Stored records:
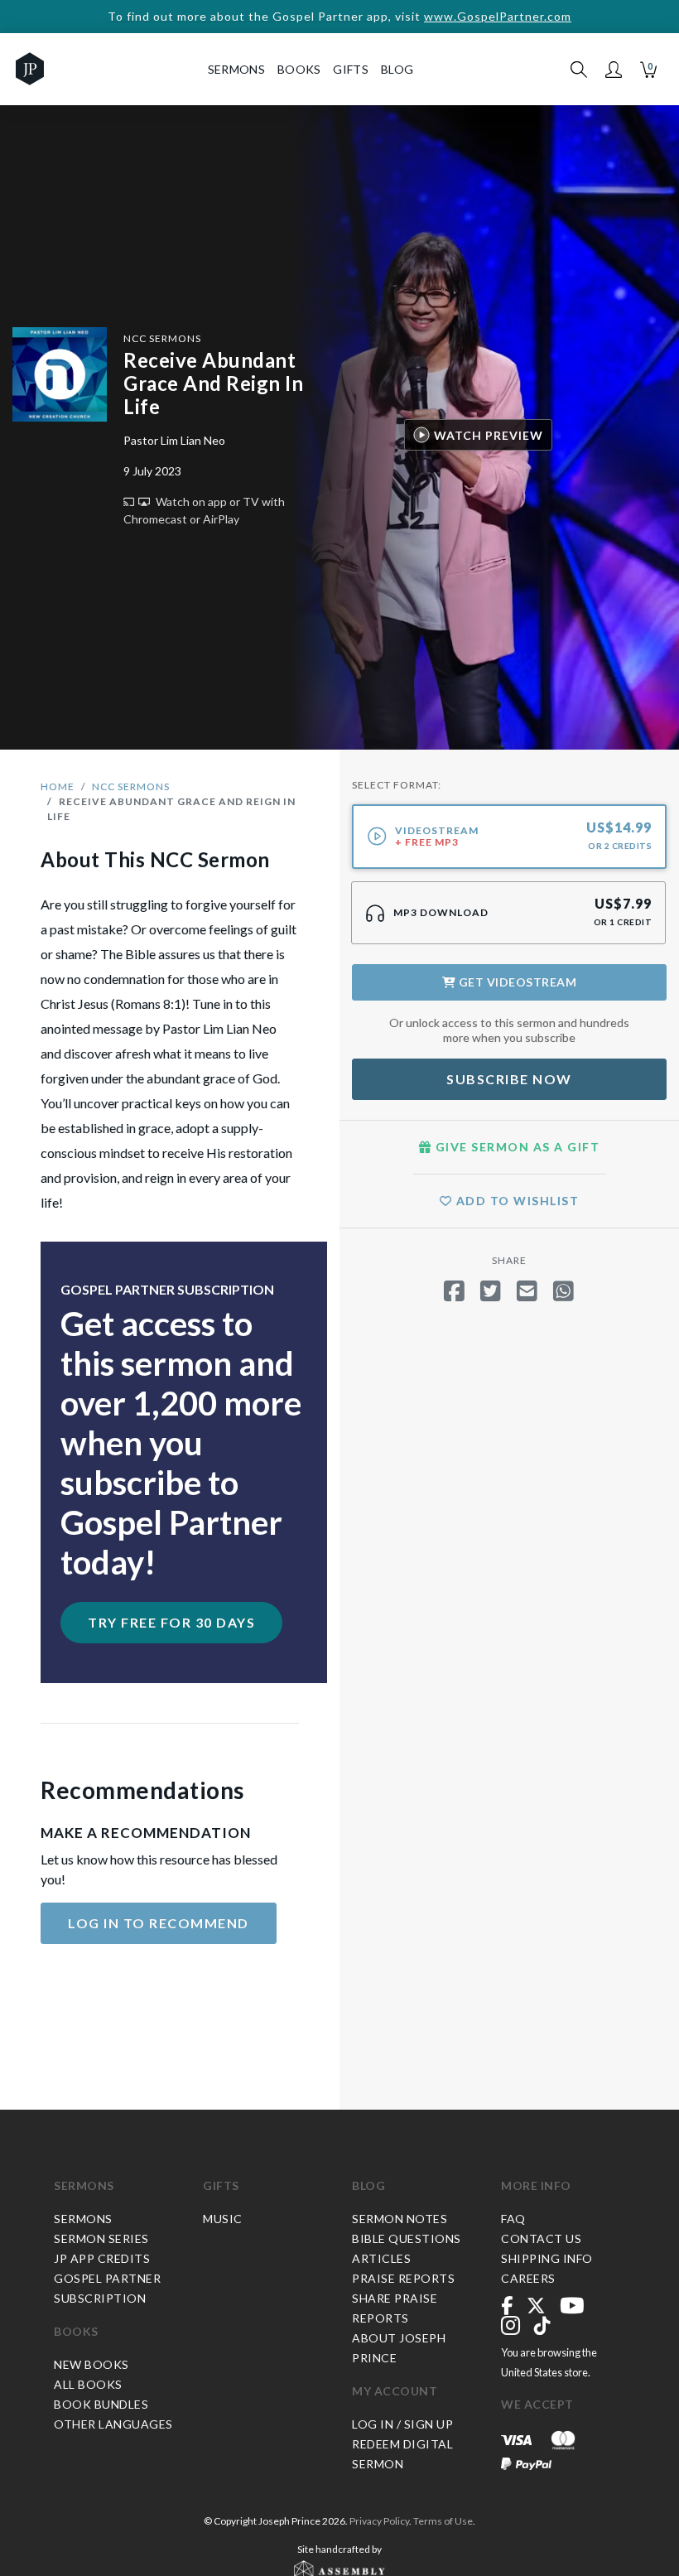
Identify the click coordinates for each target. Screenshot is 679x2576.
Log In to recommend (158, 1923)
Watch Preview (488, 435)
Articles (381, 2258)
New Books (91, 2364)
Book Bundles (101, 2404)
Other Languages (113, 2424)
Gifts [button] (350, 69)
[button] (613, 69)
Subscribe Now (509, 1079)
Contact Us (541, 2238)
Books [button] (299, 69)
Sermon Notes (399, 2219)
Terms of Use (443, 2521)
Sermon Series (101, 2238)
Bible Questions (406, 2238)
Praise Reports (403, 2278)
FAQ (513, 2219)
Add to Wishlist (515, 1201)
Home (58, 786)
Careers (528, 2278)
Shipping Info (547, 2258)
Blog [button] (397, 69)
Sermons (84, 2185)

#### Your task:
Reproduce every line of the records containing the string "button".

#### Response to this exercise:
Gifts [button] (350, 69)
[button] (613, 69)
Books [button] (299, 69)
Blog [button] (397, 69)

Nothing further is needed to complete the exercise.